BACKGROUND AND AIM - The mechanism responsible for thrombocytopenia in chronic liver diseases (CLD) is not yet fully understood. The prevalence of thrombocytopenia has been reported to be higher in patients with hepatitis C virus-related hepatocellular carcinoma (CLD-C) than in those with hepatitis B virus-related hepatocellular carcinoma (CDC-B). We have examined the potential difference in thrombocytopenia between patients with CLD-B and those with CLD-C in terms of liver fibrosis adjustment and splenomegaly.
METHODS - The study cohort consisted of 102 patients with CLD-B and 143 patients with CLD-C were enrolled. Liver stiffness, which is reported to be well correlated with the degree of liver fibrosis, was measured by transient elastography.
RESULTS - The analysis of covariance with liver stiffness as a covariate revealed that the platelet count was lower in CLD-C patients than in CLD-B patients. Following stratification for liver stiffness, thrombocytopenia was found to be more severe in CLD-C patients than CLD-B patients with advanced liver stiffness, whereas the degree of splenomegaly was not significantly different.
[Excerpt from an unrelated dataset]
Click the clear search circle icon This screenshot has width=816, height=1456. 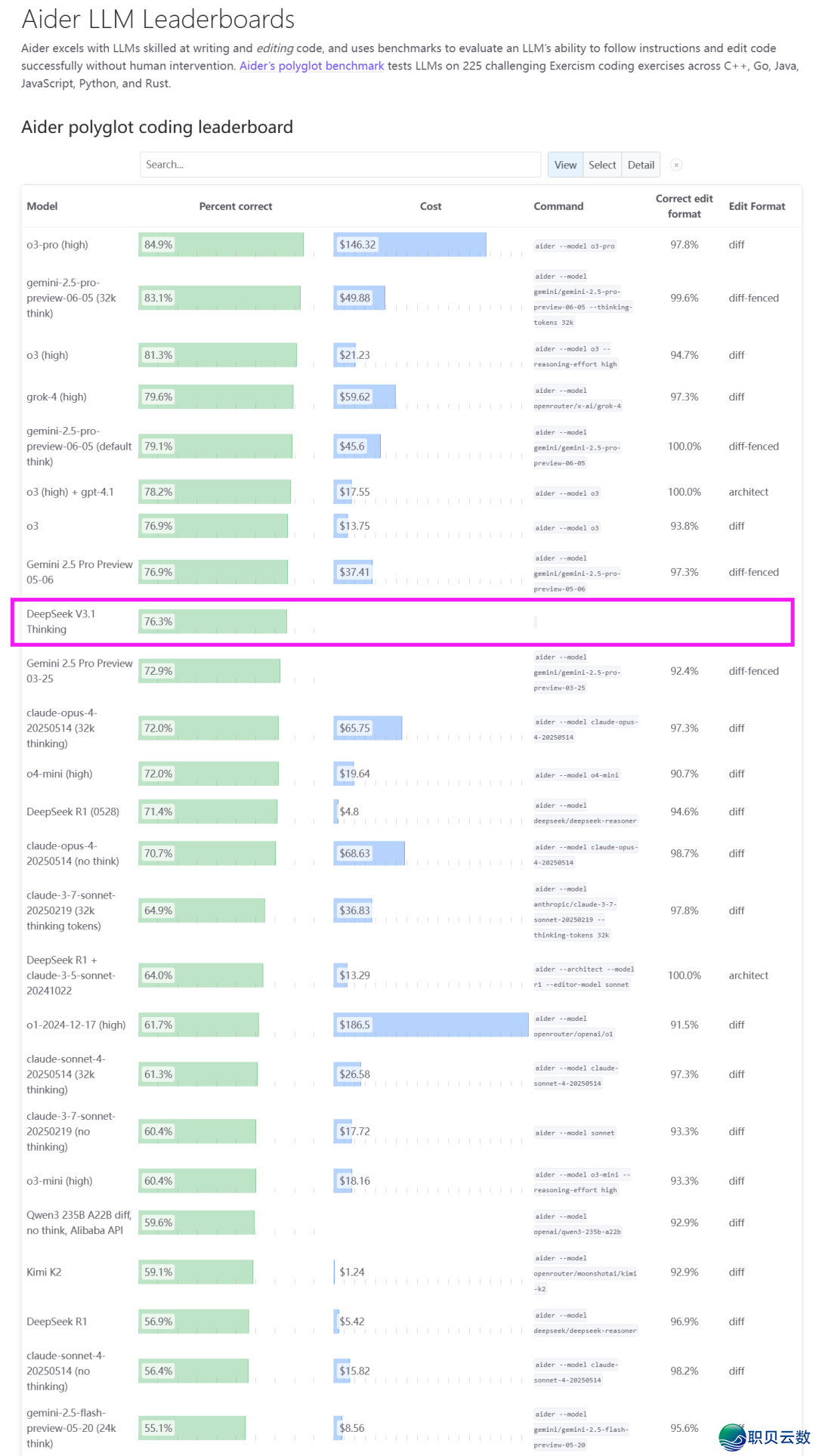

The plasma thrombopoietin level was not different between CLD-B and CLD-C patients with advanced liver stiffness, and the immature platelet number was lower in CLD-C patients despite thrombocytopenia being more severe in these patients.
CONCLUSIONS - CLD-C patients with advanced liver stiffness presented with more severe levels of thrombocytopenia than CLD-B patients even with the same grade of splenomegaly. Impaired platelet production rather than enhanced platelet destruction may underlie the mechanism responsible for thrombocytopenia in patients with CLD.